We ate as much fresh fish as we could and marvelled at the concoction of sauces that accompanied all the dishes, which would add either some good chilli heat to the meal or a fresh tangy flavour.

As treats we’d indulge in freshly cooked banana and nutella Thai pancakes.

One evening as we ate our meal, we watched a fire breather perform his act right in front of our restaurant. No health and safety precautions, just spur of the moment fire lighting up the dark night sky.

For a change of scenery and for the chance to escape sandy feet for a while, we headed north of Thailand to Chiang Mai.

Arriving on New Year’s Eve we wanted to do something special.

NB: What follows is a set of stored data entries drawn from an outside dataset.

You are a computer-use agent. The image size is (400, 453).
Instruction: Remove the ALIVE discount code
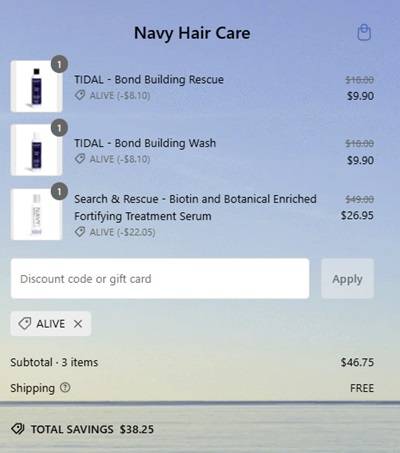78,324
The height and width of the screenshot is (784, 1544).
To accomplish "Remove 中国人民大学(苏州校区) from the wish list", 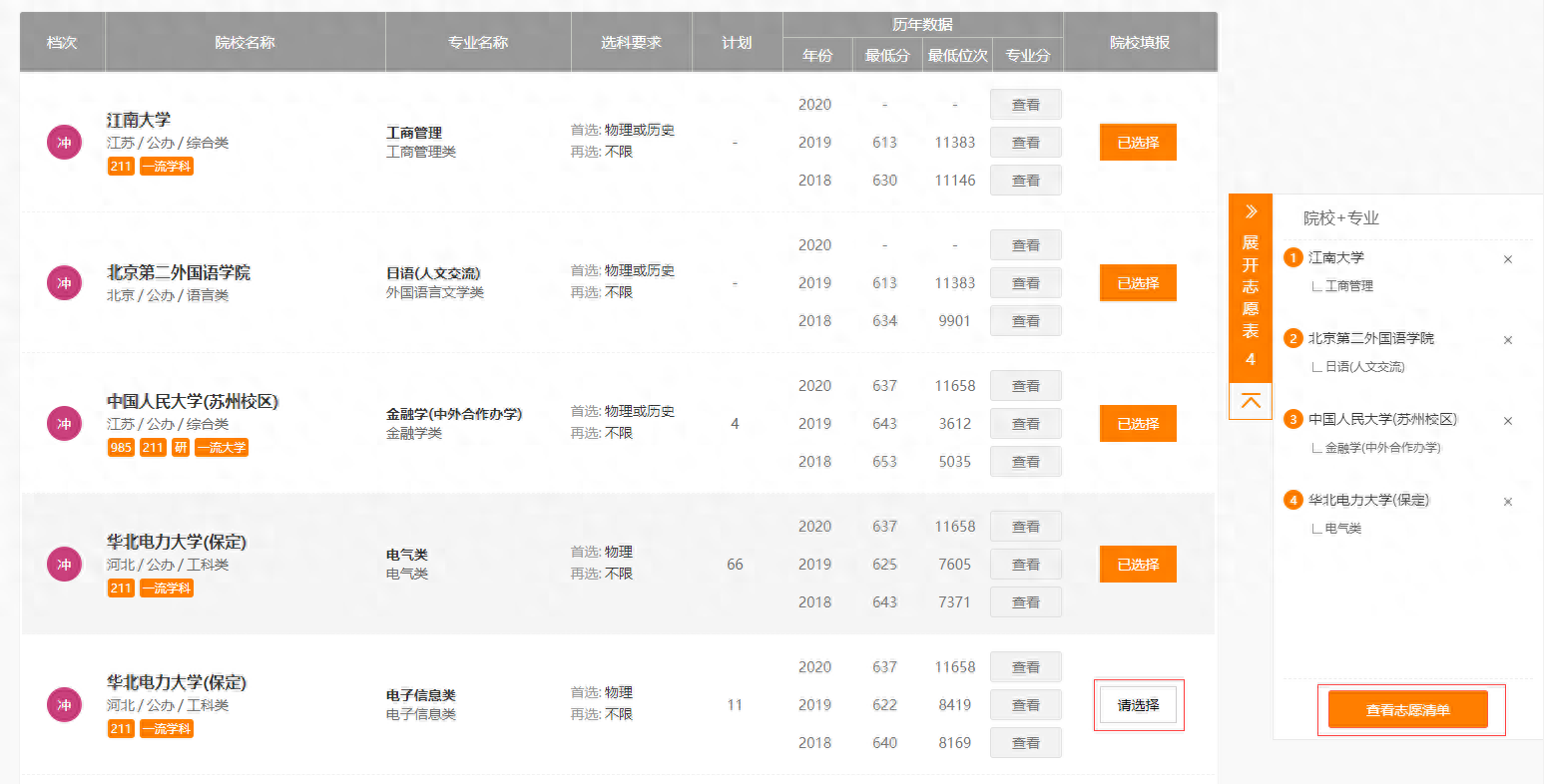I will [x=1507, y=421].
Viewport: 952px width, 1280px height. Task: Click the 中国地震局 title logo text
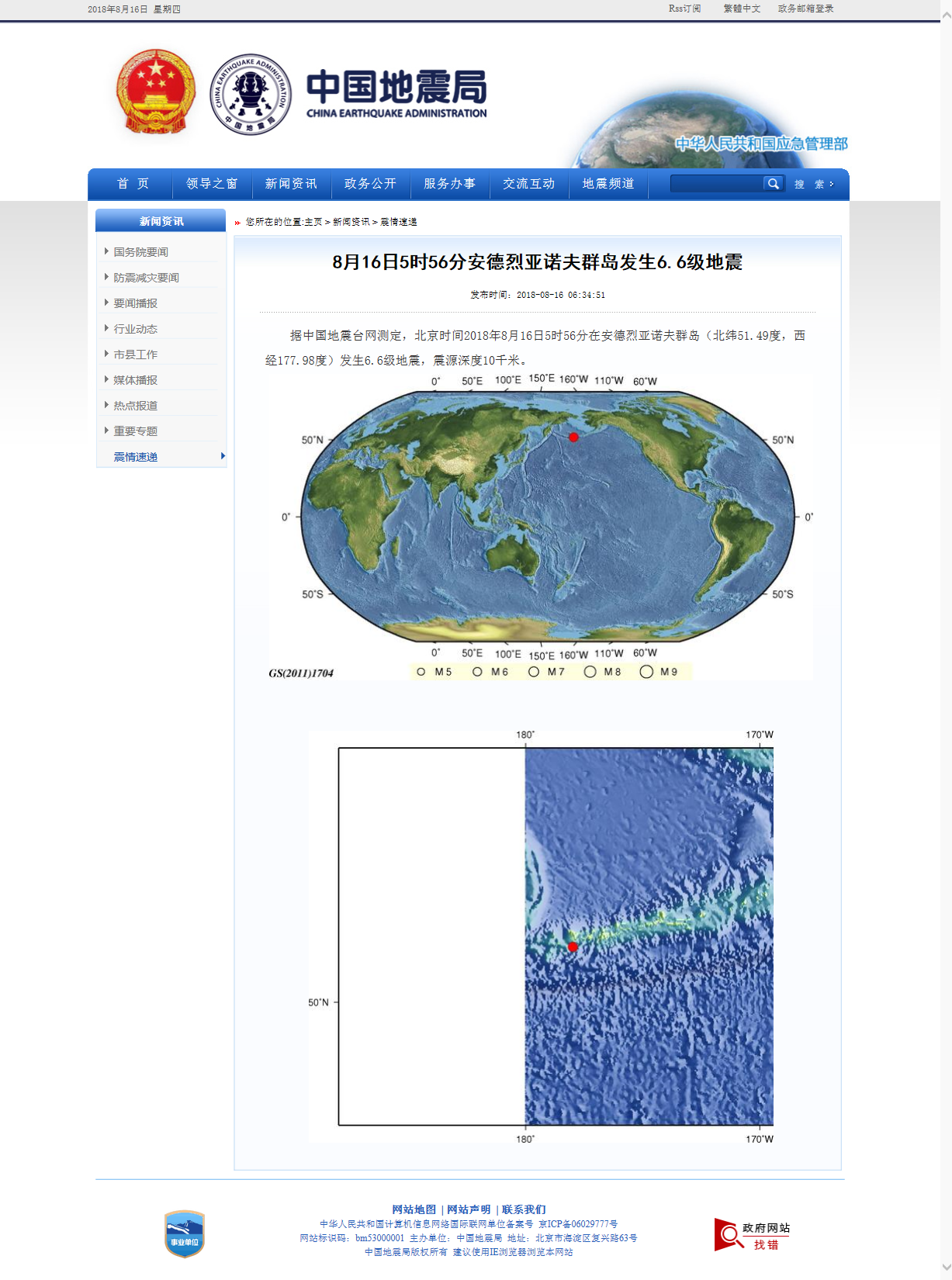pyautogui.click(x=396, y=92)
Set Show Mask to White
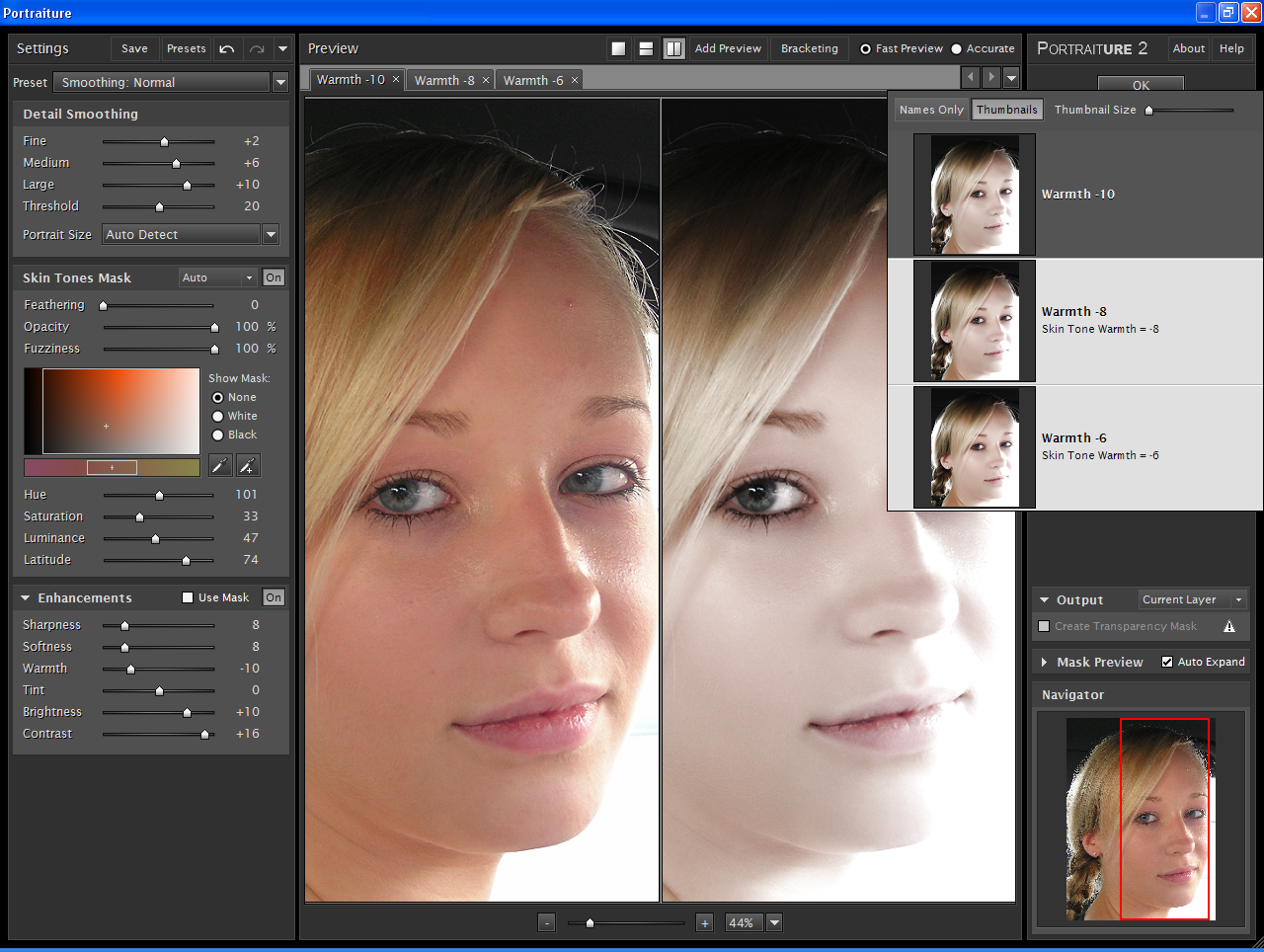Image resolution: width=1264 pixels, height=952 pixels. click(216, 416)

We needn’t have bothered trying to plan anything. We ended up having the most amazing New Year’s Eve at the guesthouse we were staying in.

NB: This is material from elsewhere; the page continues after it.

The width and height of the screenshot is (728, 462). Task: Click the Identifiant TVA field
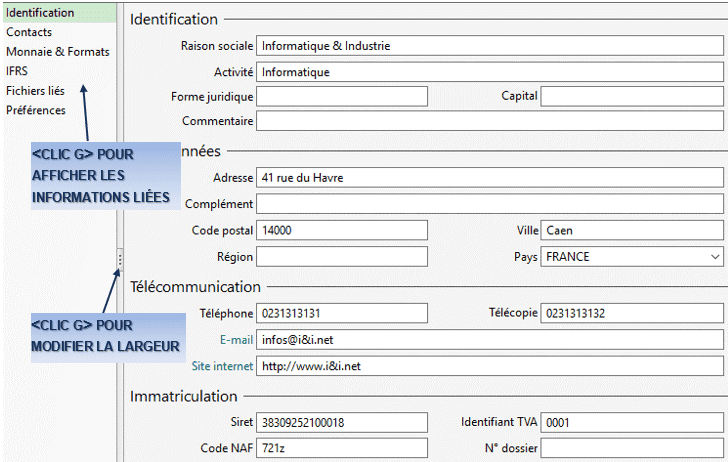pyautogui.click(x=632, y=423)
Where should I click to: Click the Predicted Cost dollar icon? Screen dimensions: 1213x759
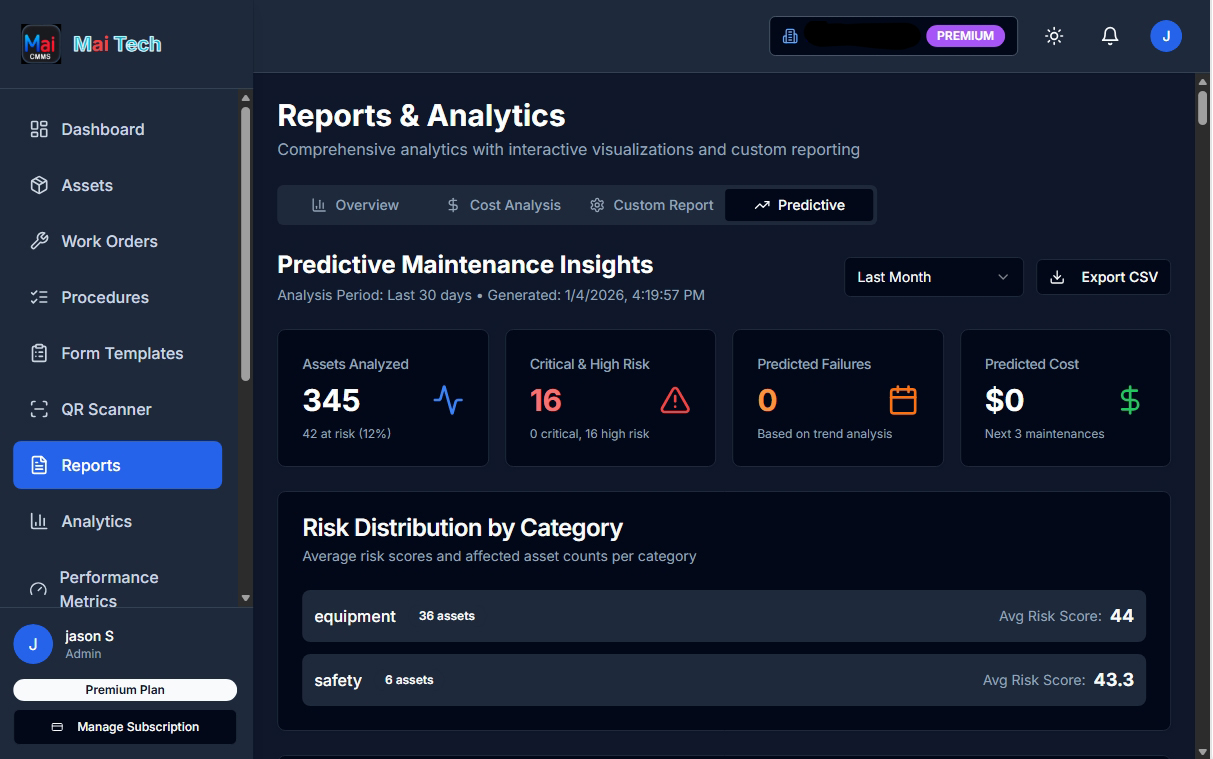1129,400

We feasted on individual hot-pot barbecues which were being tended to by the children who were living in the foundation next door.  It was set up by the guesthouse owners as a way to home and educate children from underprivileged backgrounds.

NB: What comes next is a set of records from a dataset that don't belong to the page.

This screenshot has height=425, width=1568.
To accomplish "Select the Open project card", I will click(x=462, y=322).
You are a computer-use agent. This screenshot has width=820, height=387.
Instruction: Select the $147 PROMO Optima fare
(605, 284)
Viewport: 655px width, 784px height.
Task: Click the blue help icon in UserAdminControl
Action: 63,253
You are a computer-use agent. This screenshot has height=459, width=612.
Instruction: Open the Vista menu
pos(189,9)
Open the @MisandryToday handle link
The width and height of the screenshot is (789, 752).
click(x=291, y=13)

William loved spending time with the children. He made friends straight away with a little boy who fed him cooked sausage using his chopsticks. They danced, joked, played and laughed all night long with Mr Bean playing on an outdoor screen in the background.

With sparklers being lit and dancing competitions being held, it was the best New years we’ve had in a really long time.

We woke up the day after to spend the day with elephants.

Nothing prepares you for that magical moment where you’re face to face with an elephant. They’re majestic. They’re gentle. They’re beautiful.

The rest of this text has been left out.